■ **TAREAS A REALIZAR**:
(a) Copie del fragmento sobre el partido el pasaje que comienza con "Con su expulsión, Ortega" y sigue hasta "el fenómeno circense.".
(b) Enumere todos los jugadores del equipo holandés que el fragmento sobre el partido menciona por su nombre.

Con su expulsión, Ortega pareció querer demostrar que lleva a Buenos Aires tanto como a Jujuy en la sangre: primero, fue la viveza porteña de tirarse en el área para que le cobraran penal y, después, mostró la herramienta preferida en el norte argentino a la hora de pelear, tirando ese frentazo ridículo al lungo arquero holandés. Ya es hora de decirlo: qué lástima, qué lástima que el Burrito sea tan poco inteligente como jugador de fútbol. Si tuviera un puñadito nomás de las neuronas de Gallardo (para no mencionar a Bochini, o Maradona), su gambeta sería extraordinaria. Sin inteligencia, roza el fenómeno circense.

Un detalle a mencionar, ahora que vendrá la venganza contra Passarella que tanto añoraban casi todos los periodistas deportivos (y que muchos disimulaban hipócritamente). Antes que le echaran a Numan, el técnico holandés Hiddink estaba preparando un cambio: mediocampista de marca por mediocampista de marca. Preveía seguramente el suplementario, y temía los arranques potencialmente letales de Verón, la entrada eventual de Gallardo. En otras palabras, temía lo que más se valora del fútbol argentino: un mediocampo de ataque menos vistoso que el brasileño pero igual de tremendo. ¿Pero qué hizo cuando le mandaron al vestuario a Numan (repito, un lateral volante de marca, uno de los jugadores holandeses más toscos con la pelota) y se le venía la noche? Dejó el Manual del Técnico Promedio de lado. Se jugó una patriada: paró el cambio. No sacó a ninguno de los tres delanteros que tenía. Y le pidió más sacrificio, un último esfuerzo a su mediocampo. Cuando Ortega se hizo echar, y los holandeses ya se estaban ahogando en su propio esfuerzo, sintieron de golpe que podían ganar sin suplementario. Y se la jugaron. Overmars y Kluivert se abrieron bien a las puntas, desparramaron en sesenta metros a la defensa argentina (a lo largo y a lo ancho de la cancha) y Bergkamp le ganó por única vez en toda la tarde a Ayala. A menos de tres minutos del final.

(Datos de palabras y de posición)
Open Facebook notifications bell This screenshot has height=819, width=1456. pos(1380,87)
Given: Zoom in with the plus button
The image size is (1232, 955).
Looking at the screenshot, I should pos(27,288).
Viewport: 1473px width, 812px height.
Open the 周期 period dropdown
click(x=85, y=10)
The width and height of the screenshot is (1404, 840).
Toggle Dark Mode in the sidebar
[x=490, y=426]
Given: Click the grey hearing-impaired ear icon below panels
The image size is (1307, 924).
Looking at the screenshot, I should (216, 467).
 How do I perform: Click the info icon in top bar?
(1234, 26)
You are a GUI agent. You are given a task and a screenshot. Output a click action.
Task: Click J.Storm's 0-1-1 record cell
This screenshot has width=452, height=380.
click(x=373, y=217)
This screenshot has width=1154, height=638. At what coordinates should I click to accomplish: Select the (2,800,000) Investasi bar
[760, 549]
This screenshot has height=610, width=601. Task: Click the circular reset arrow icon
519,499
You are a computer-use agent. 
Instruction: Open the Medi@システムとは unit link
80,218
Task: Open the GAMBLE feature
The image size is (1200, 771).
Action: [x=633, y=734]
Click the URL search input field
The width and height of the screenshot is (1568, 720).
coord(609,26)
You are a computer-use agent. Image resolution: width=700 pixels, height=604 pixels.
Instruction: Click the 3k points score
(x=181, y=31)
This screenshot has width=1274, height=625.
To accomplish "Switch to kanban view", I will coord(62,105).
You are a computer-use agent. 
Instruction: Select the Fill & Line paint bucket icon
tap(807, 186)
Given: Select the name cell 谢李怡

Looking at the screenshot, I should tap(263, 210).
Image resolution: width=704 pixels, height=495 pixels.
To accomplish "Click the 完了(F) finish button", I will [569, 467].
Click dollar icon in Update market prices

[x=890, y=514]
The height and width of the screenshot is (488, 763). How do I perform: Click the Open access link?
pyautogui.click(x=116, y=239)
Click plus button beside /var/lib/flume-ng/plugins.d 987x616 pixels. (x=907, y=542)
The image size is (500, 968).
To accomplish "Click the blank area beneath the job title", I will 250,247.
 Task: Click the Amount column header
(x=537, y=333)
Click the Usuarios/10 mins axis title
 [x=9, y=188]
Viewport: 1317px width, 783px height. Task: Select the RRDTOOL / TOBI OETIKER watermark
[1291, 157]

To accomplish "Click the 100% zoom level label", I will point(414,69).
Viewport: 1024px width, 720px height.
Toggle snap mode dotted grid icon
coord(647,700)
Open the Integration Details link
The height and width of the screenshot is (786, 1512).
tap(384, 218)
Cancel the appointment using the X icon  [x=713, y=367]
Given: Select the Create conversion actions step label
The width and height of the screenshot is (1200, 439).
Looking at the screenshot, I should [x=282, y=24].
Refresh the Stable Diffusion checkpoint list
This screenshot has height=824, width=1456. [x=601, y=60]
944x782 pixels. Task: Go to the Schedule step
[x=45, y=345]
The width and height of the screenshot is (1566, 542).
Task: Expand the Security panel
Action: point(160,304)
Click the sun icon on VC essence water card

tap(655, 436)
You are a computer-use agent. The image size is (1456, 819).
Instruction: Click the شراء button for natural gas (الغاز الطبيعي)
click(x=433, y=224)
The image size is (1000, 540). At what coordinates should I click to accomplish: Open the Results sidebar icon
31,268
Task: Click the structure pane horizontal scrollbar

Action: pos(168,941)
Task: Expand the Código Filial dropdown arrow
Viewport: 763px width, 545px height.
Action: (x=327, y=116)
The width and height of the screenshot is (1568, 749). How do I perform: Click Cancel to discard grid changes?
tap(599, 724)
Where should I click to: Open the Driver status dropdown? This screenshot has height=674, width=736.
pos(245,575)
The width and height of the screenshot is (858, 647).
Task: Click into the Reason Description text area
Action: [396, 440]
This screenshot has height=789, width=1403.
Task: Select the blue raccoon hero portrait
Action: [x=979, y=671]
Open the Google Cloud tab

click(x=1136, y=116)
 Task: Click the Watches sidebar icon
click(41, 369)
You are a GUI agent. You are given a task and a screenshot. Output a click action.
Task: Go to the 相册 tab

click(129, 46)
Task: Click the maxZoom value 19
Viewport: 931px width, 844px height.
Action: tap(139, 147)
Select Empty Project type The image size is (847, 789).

■ **RESPUESTAS**:
(a)
Con su expulsión, Ortega pareció querer demostrar que lleva a Buenos Aires tanto como a Jujuy en la sangre: primero, fue la viveza porteña de tirarse en el área para que le cobraran penal y, después, mostró la herramienta preferida en el norte argentino a la hora de pelear, tirando ese frentazo ridículo al lungo arquero holandés. Ya es hora de decirlo: qué lástima, qué lástima que el Burrito sea tan poco inteligente como jugador de fútbol. Si tuviera un puñadito nomás de las neuronas de Gallardo (para no mencionar a Bochini, o Maradona), su gambeta sería extraordinaria. Sin inteligencia, roza el fenómeno circense.

(b) Numan, Overmars, Kluivert y Bergkamp.